What to work on: Only the count is needed. Count the lines below with the word "agent" in them.
----- Data in this exercise
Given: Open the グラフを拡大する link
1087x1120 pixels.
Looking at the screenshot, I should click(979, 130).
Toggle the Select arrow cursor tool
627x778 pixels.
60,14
----------
----- Data in this exercise
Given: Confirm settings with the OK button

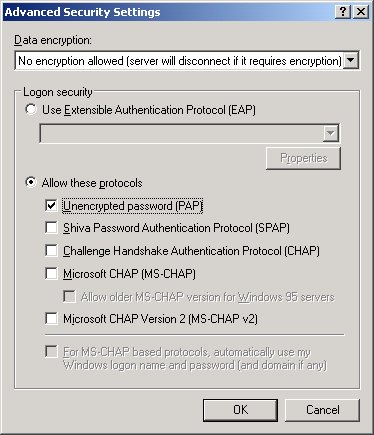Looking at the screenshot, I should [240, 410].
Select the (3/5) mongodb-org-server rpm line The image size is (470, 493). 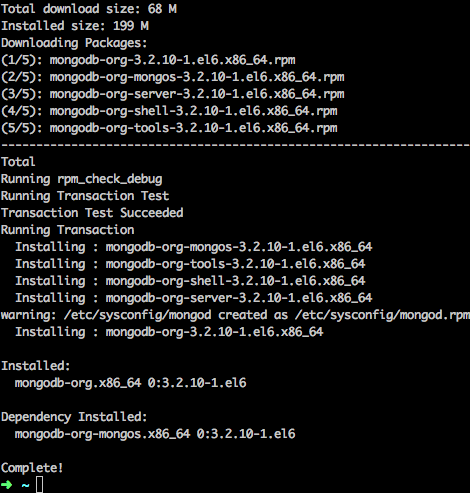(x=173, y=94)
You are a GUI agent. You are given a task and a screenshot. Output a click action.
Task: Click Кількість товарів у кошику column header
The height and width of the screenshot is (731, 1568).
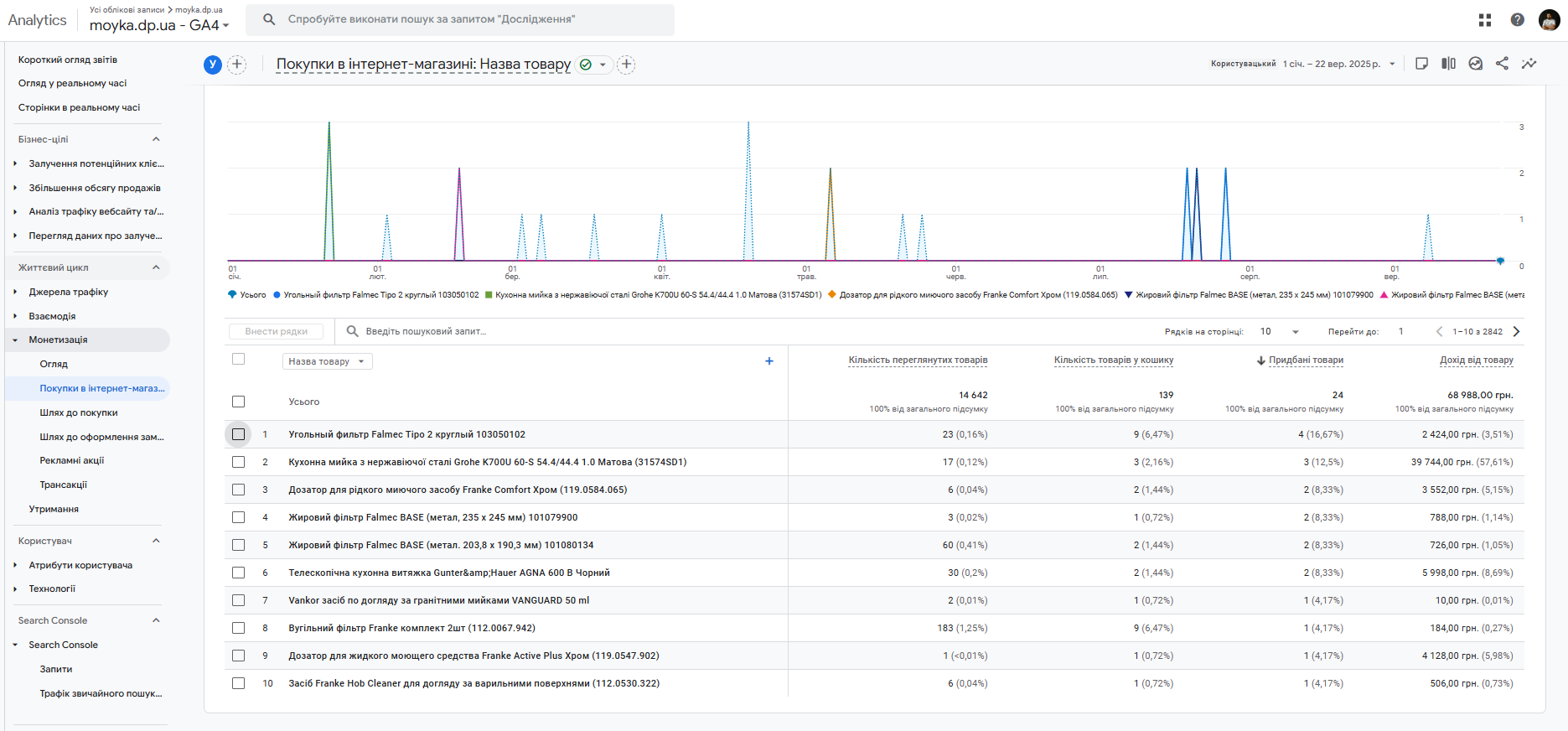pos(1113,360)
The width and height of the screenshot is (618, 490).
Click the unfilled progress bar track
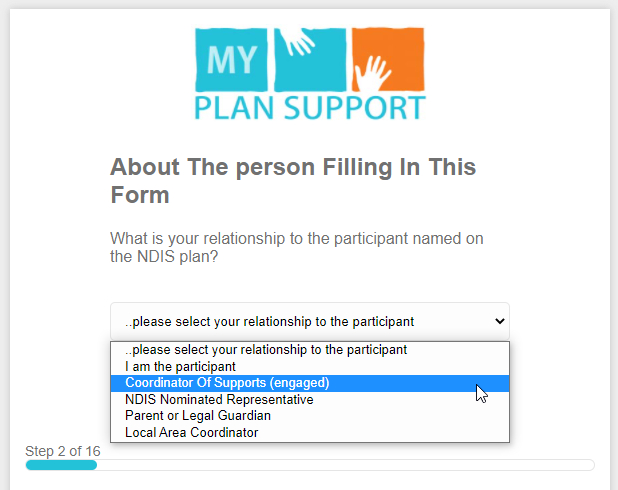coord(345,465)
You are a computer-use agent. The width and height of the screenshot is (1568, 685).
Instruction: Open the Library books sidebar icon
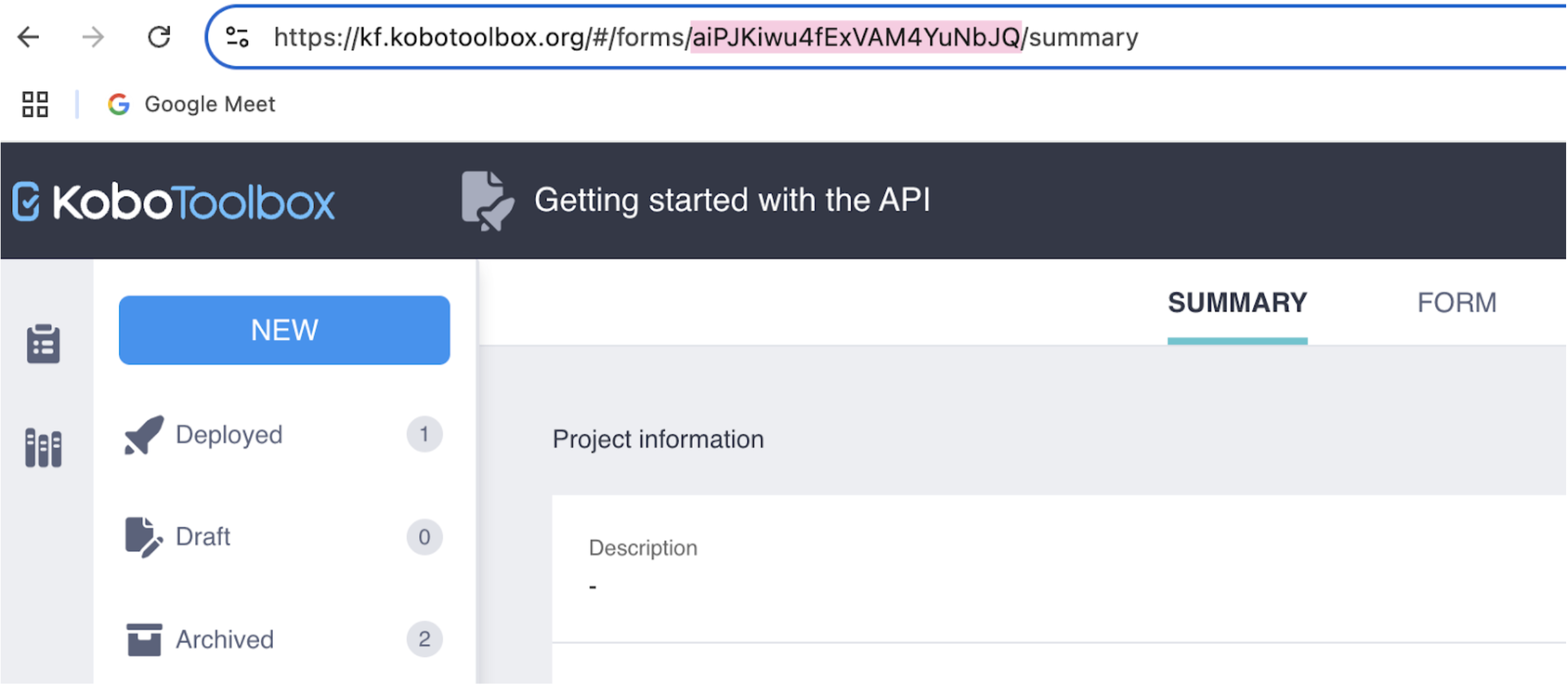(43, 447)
----------
----- Data in this exercise
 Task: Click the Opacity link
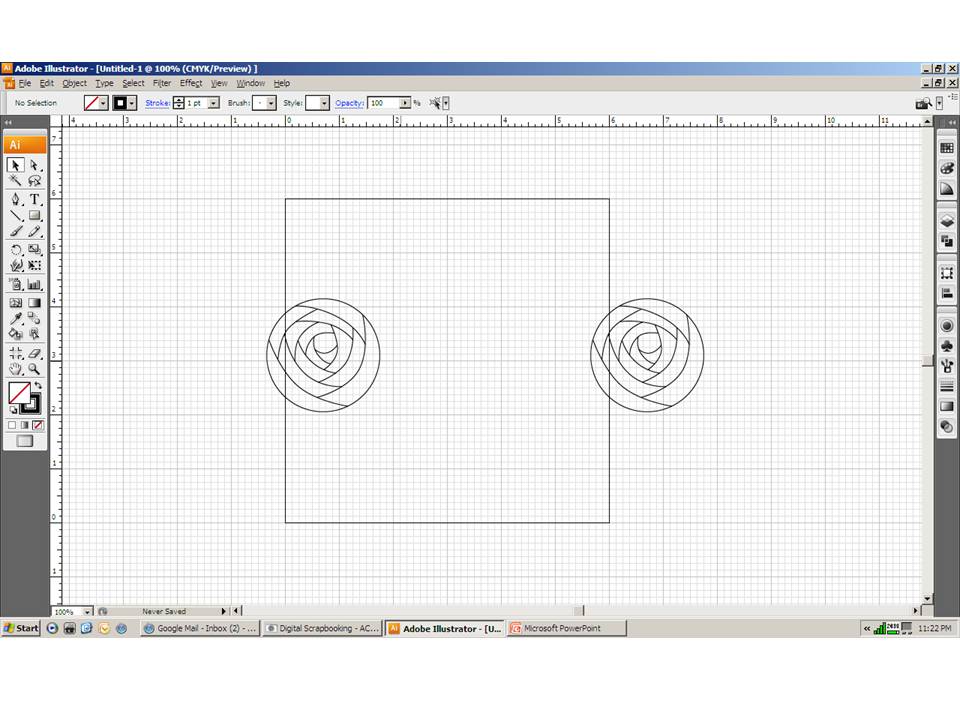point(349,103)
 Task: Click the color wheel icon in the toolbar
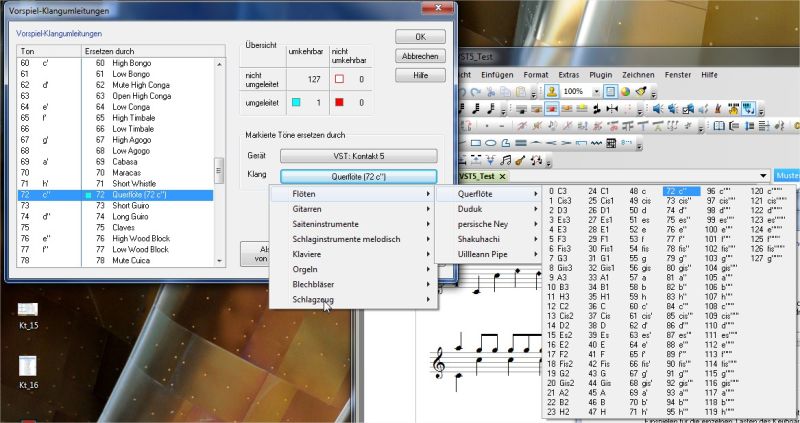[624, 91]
----------
Your solution: 2